With two fire vehicles standing by, Steve Williams and Scott Hillis were among the firefighters who used otherwise unserviceable fire extinguishers to train business owners and staff, including Jeanne Watanabe, Carla Lowe and Barbara Jones, on how to operate and maintain fire extinguishers, at work and in their homes.

Williams explained that fires are classified as one of three types: "A" for combustibles, such as wood and paper; "B" for fuels, such as gas, oil, diesel or grease; and "C" for electrical. He added that there are three different types of fire extinguishers, as well.

"Most extinguishers are the 'ABC' canisters, which means they can take care of everything," Williams said. "The silver canisters contain water with additives, and they're good for putting out grease fires. You can tell the CO2 canisters by the big horns they have, and they shoot out cold air to remove oxygen from the fire. They're good for electrical fires, where you don't want to use water."

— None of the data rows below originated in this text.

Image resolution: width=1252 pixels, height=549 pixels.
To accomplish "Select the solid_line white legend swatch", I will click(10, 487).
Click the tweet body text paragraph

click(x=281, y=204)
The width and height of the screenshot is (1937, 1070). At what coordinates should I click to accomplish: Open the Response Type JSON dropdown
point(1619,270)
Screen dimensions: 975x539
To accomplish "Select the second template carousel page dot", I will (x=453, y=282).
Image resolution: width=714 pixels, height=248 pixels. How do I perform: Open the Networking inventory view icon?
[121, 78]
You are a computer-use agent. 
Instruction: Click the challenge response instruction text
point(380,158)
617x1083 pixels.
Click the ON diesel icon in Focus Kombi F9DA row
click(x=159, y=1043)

Many merchants were surprised to hear that canisters should be serviced and refilled every year, and replaced every couple of years, but were reassured to learn that heat does not affect the canisters.

Hillis warned the business owners and staff to expect that the powder in "ABC" extinguishers will ruin all electrical parts it's sprayed on, and that the powder can collect and congeal at the bottom of the canisters, which is one reason why it's important to service and replace extinguishers so often.

Hillis then set a small, contained fuel fire in the middle of the large gravel lot outside the school, as Williams instructed the merchants on how to handle fire extinguishers through "PASS" Pull the pin, Aim the nozzle, Squeeze the trigger, and Sweep the nozzle back and forth, while moving forward from a starting position of approximately 10 feet away from the fire.

Williams noted that such canisters contain more than enough extinguishing material to put out a simple grease fire, and demonstrated this by dousing the fuel fire with a quick burst from one of the smaller canisters.

"We call it 'the fire triangle,'" Hillis said. "A fire requires heat, oxygen and fuel, and if you remove one of those, you can't have a fire. We've started calling it 'the fire tetrahedron,' because the fourth ingredient is the chemical reaction itself."

As the business owners and staff practiced putting out the fire on their own, the firefighters guided them on aiming the extinguishers' sprays toward the base of the fire, since shooting into the flame can actually add volume to the fire. Firefighters also cautioned them never to turn their backs to a fire, even when backing away from it.

"Only try and put a fire out yourself if it's small enough," Hillis said. "Even if you do, call 911 first, because even if it looks like it's out, it could still be burning."